I am most troubled by the comments my high school students make. I know that teenagers are genetically programmed to say and do inappropriate things, and that my role as teacher is to provide consequences when this happens. I have to create a safe learning environment. Some days this is really hard.
For example, last week a student was reading a story aloud and said, “The lion killed all the gypsies and became a national hero.”
My introvert instincts kicked in. I was shocked and horrified, but I couldn’t immediately respond. I needed time to think. I needed peace and quiet, not a room full of squirmy adolescents. I wish I had a remote control so that I could push a button and pause my students. That hasn’t been invented yet, so we moved on with the lesson.
I left the classroom feeling horrible and frustrated with myself for not addressing the comment.
Later that day, when my tenth graders made fun of the homeless, gypsies, drug users, victims of sexual assault, as well as another student, I stopped class and addressed their choice of subjects. This was a story about a lion that escaped from the zoo, for goodness sake.
I gave them a lecture about choosing different topics for humor. I pointed out that homeless people died in the recent cold spell, gypsies are poor and have hard lives, and drug users suffer and die because of their addictions, etc. None of those are things to laugh about. I wish we’d had time for a dialogue instead of a lecture. At least I communicated that they’d crossed a line. Some of them rolled their eyes, of course, but hopefully next time they will choose their words more carefully.
(If I were a doctor, I would research why the onset of puberty causes teenage eyeballs to come loose. I’m surprised they don’t fall out and roll all over the classroom floor.)
Teaching is a roller coaster. I left that lesson feeling very low. I am just here to teach English conversation, but showing compassion to other’s is an important life skill. It’s also very hard to teach. Some would say impossible.
I draw inspiration from one of my own teachers, a sociology-anthropology professor I had in college. She exuded passion, calm, and kindness. She challenged us to reflect on our beliefs and our worldview. We not only examined our ideas, but we adjusted them. I would like to help my students do the same.
Yesterday, my lesson with the tenth graders went well. I passed out coloring pages (including scenes from Cinderella, Spider Man, Ninja Turtles, and Sponge Bob Square Pants). Partner A had to describe the picture to Partner B, who drew the picture.
Not only does this group have a surplus of hyperactive boys, but in the past few months three of them started dating girls who are also in the class. This is mildly nauseating to witness, and causes them to get distracted during the lesson.
Luckily, “Zsolt’s” girlfriend was absent yesterday. Zsolt is about six foot tall and spends a lot of time weight lifting. He also spends a lot of time putting gel in his hair every morning so that it stands up at the perfect angle. He is a good English speaker but is rarely engaged in my lesson.
This is what I overheard as he worked with “Patrik”:
“There is a pig in the lower middle part of the paper.” He beckoned me over. “What is this?
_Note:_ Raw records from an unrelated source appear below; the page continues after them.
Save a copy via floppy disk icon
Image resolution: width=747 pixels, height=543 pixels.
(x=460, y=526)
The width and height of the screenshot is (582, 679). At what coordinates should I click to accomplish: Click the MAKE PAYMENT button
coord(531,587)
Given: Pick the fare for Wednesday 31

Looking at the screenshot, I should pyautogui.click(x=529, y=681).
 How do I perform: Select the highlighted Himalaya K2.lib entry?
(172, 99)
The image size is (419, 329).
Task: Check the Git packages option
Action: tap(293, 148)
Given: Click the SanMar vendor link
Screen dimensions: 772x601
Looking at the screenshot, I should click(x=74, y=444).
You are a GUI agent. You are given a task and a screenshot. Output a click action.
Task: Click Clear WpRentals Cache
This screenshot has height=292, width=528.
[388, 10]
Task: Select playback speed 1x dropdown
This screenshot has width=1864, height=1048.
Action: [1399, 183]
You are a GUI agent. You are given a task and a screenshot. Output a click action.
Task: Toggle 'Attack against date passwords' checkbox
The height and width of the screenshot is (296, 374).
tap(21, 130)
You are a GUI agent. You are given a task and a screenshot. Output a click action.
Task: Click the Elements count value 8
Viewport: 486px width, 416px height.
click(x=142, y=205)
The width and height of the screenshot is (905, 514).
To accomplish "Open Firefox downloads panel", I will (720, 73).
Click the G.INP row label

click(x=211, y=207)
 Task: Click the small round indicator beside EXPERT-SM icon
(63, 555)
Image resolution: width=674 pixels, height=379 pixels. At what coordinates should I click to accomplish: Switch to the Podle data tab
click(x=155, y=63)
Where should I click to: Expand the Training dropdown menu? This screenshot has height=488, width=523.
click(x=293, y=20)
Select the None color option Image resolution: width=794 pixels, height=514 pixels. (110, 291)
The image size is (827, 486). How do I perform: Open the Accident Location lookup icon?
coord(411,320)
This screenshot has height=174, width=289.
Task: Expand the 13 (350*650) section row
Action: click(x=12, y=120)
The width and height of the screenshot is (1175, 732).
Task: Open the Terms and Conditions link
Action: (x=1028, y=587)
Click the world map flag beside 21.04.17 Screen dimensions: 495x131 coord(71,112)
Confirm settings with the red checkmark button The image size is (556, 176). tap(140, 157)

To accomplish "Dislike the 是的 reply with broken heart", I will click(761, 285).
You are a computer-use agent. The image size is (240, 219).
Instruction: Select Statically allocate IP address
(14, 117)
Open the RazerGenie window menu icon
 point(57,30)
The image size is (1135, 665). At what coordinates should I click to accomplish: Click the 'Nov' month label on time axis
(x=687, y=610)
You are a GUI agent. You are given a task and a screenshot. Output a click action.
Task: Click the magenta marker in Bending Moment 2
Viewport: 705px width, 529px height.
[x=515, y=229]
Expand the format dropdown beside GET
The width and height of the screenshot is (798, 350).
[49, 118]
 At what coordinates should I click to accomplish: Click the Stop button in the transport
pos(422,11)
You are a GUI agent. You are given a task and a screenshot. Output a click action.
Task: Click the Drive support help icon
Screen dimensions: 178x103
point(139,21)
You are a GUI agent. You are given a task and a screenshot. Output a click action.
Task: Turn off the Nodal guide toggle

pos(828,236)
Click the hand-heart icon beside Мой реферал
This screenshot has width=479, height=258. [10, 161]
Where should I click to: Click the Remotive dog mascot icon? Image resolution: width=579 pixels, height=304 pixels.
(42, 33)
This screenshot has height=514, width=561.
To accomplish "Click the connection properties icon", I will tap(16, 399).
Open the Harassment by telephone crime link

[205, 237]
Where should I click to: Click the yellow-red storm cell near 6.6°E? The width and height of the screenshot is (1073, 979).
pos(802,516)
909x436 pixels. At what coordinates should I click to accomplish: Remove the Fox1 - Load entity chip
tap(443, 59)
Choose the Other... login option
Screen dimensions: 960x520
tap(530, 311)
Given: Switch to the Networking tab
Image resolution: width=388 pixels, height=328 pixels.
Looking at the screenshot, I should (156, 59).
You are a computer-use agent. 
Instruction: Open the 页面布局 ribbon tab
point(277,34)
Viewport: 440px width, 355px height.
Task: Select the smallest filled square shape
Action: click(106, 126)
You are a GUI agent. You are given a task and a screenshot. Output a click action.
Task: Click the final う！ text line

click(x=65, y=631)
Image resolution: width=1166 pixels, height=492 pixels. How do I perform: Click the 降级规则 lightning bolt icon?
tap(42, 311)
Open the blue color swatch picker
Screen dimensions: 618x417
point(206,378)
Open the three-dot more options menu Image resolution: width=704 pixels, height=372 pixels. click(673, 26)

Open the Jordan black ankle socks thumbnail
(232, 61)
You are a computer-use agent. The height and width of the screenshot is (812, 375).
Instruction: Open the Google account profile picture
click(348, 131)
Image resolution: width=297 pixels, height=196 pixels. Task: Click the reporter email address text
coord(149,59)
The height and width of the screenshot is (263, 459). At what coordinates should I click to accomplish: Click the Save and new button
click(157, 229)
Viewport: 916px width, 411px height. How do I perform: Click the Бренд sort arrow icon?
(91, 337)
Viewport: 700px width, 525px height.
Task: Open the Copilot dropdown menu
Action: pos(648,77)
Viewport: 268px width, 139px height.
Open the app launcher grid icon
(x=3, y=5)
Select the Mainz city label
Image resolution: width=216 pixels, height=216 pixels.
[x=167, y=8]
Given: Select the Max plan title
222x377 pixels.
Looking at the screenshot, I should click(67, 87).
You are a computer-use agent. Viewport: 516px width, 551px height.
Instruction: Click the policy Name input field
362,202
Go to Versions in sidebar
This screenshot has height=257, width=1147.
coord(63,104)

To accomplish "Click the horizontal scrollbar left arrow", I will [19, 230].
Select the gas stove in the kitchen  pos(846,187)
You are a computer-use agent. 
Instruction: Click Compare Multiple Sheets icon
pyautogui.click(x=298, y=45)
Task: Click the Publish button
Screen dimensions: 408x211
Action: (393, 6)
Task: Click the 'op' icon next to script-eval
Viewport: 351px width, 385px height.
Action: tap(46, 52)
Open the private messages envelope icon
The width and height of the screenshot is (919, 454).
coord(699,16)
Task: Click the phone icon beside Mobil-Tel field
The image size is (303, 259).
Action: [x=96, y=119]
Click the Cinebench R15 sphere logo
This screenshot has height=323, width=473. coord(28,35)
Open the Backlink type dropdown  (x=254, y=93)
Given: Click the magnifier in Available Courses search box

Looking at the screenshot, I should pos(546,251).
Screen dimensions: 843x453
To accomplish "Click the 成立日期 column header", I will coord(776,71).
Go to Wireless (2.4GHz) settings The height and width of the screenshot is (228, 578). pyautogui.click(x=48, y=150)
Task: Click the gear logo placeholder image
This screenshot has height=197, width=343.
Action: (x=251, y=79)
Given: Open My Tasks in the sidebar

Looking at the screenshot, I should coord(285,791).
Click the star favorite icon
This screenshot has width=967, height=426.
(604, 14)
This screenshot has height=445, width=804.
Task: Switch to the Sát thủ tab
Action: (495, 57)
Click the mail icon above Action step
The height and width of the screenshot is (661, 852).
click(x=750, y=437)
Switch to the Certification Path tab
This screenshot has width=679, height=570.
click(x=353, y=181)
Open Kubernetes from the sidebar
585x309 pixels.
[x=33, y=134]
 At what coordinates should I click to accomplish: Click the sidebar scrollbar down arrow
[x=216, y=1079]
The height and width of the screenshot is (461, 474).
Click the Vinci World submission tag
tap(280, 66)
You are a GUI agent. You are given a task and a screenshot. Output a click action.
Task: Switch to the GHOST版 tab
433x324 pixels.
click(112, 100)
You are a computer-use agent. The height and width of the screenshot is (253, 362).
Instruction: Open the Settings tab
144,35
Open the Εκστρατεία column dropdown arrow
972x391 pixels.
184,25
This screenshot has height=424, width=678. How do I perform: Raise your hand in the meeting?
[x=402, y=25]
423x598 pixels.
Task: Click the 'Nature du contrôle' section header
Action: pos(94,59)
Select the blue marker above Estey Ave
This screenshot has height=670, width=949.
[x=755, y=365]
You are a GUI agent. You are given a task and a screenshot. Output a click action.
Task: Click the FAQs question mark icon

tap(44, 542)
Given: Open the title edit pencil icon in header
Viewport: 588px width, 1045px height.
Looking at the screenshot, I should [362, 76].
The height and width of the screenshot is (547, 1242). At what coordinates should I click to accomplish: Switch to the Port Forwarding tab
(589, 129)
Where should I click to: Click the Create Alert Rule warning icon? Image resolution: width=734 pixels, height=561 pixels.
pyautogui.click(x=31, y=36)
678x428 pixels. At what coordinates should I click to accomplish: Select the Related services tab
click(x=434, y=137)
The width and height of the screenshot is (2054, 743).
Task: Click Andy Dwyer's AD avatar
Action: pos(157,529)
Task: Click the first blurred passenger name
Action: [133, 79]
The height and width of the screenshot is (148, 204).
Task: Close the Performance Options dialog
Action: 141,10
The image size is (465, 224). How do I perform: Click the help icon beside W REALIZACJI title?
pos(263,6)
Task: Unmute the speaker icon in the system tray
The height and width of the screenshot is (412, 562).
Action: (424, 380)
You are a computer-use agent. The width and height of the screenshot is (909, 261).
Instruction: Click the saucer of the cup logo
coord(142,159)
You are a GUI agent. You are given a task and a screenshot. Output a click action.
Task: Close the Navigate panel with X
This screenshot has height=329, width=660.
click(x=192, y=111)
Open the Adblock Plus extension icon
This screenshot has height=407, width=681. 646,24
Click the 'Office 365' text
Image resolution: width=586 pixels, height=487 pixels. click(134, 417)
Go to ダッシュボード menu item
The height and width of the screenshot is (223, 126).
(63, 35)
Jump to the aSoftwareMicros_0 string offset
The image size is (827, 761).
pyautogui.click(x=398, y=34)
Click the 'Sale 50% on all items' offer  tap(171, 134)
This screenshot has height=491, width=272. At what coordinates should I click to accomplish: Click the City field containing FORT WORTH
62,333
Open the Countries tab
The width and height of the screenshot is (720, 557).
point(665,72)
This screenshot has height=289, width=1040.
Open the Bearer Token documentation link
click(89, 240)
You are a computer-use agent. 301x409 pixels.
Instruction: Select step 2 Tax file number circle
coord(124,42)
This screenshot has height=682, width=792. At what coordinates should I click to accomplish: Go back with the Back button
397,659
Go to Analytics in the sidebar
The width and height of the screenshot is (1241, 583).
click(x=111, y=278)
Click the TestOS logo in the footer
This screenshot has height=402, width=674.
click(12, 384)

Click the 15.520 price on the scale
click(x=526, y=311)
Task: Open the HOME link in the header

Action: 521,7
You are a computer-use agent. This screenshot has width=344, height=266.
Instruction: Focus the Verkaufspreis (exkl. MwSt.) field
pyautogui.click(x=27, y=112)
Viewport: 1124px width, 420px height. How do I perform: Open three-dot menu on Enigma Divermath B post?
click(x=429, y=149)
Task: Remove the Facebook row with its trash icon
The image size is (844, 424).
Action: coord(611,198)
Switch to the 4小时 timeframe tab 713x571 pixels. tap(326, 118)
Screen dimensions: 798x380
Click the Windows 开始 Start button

I don’t know how to say this in English.”
“Fence,” I told him.
“There is a fence around the house. . .”
Meanwhile, Patrik laboriously sketched the pig, the fence, and the wolf in the lower right corner of the page. They worked intently for fifteen minutes, barely glancing at their buddies behind them (who were off task) except to ask them how to say something in English.
At the end of the lesson, I asked the students when they might encounter terms such as “lower right” and “upper middle” in real life. They thought for a second, and then said:
- At the dentist’s office when the dentist is telling his assistant which tooth to remove
- At an art gallery
- In a math lesson
- When talking about a map
One week ended on a low, and the next week ended on a high.
After a good lesson, I feel as great as if I just ran five miles. On days when I get that feeling, I know that I am in the right profession.